City council approved a plan this week to replace the eyesore with 36 apartment suites and 40 townhouse units.
"It will be a very livable community composed of townhouses and apartments and also, in the middle, there will be a courtyard and green space where kids can play," said project architect Wilson Chang.
"It will energize the area."
Neighbours have complained for years about how the dilapidated building is a form of visual pollution.
"It's really been such a shame," said Jude Hannah with the community group ReNewton.
"It used be a really vibrant place and it's kind of a blight on the neighbourhood. We'll be happy to see it go."

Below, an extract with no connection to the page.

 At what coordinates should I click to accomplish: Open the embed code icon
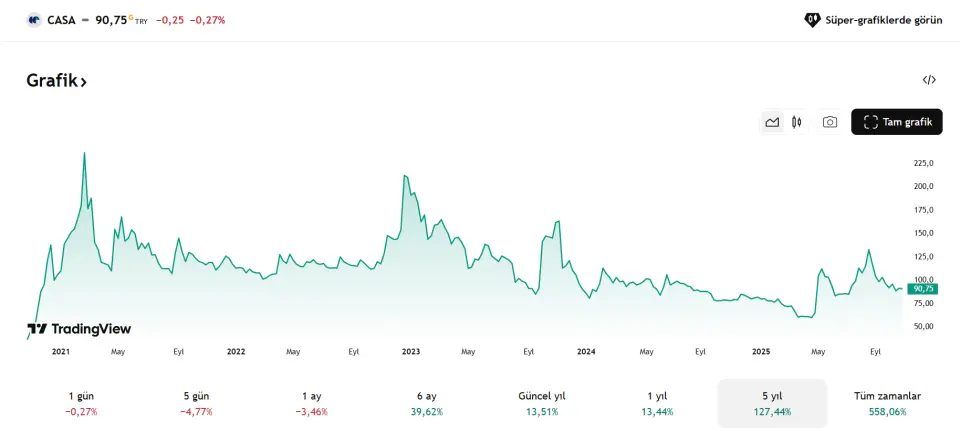click(x=929, y=80)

Hannah, who has watched several proposals for the site fall through since the market closed in the late 1990s, won't believe the structure is gone until she sees it with her own eyes.
"Let's hope that it sticks this time," she said. "We just can't wait to see the bulldozers arrive."

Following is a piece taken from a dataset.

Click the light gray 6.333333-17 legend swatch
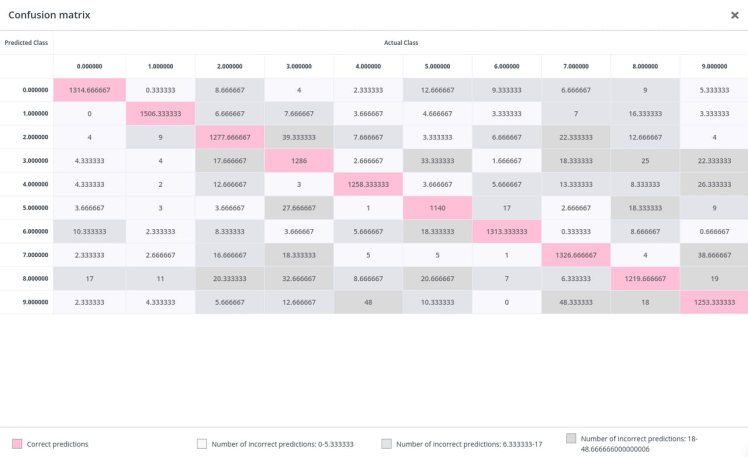Image resolution: width=748 pixels, height=457 pixels. 387,443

One of the reasons the property hasn't been developed is that it's located in an environmentally sensitive area.
It backs onto a steep embankment that drops into a creek that flows into the Serpentine River.
"I don't know if you folks have driven by the Serpentine River in the summer lately but it's pretty much dried up," said Grant Rice, a Newton resident who is opposed to the project.
"There were about a hundred ducks sitting in a little small area. There was a little pond, is what was left of it, last summer and the summer before."
Chang says he can address Rice's concerns by building on top of the existing parkade instead of ripping it down.
He says that will cut down on construction waste and eliminate the possibility of concrete and other debris spilling into the creek.
The market hasn't had a tenant in nearly 20 years but that doesn't mean it's unoccupied.
It's home to a substantial rat population.
Surrey Environmental Partners president Deb Jack says there needs to be a pest control strategy when the building is torn down.
"It's been an abandoned building for some considerable period of time," Jack said.
"There is concern about the fact that once they start working on there and everything else, the rodents may begin to just crop up and go into the neighbourhood."
Chang assured council that his team can keep the rats under control.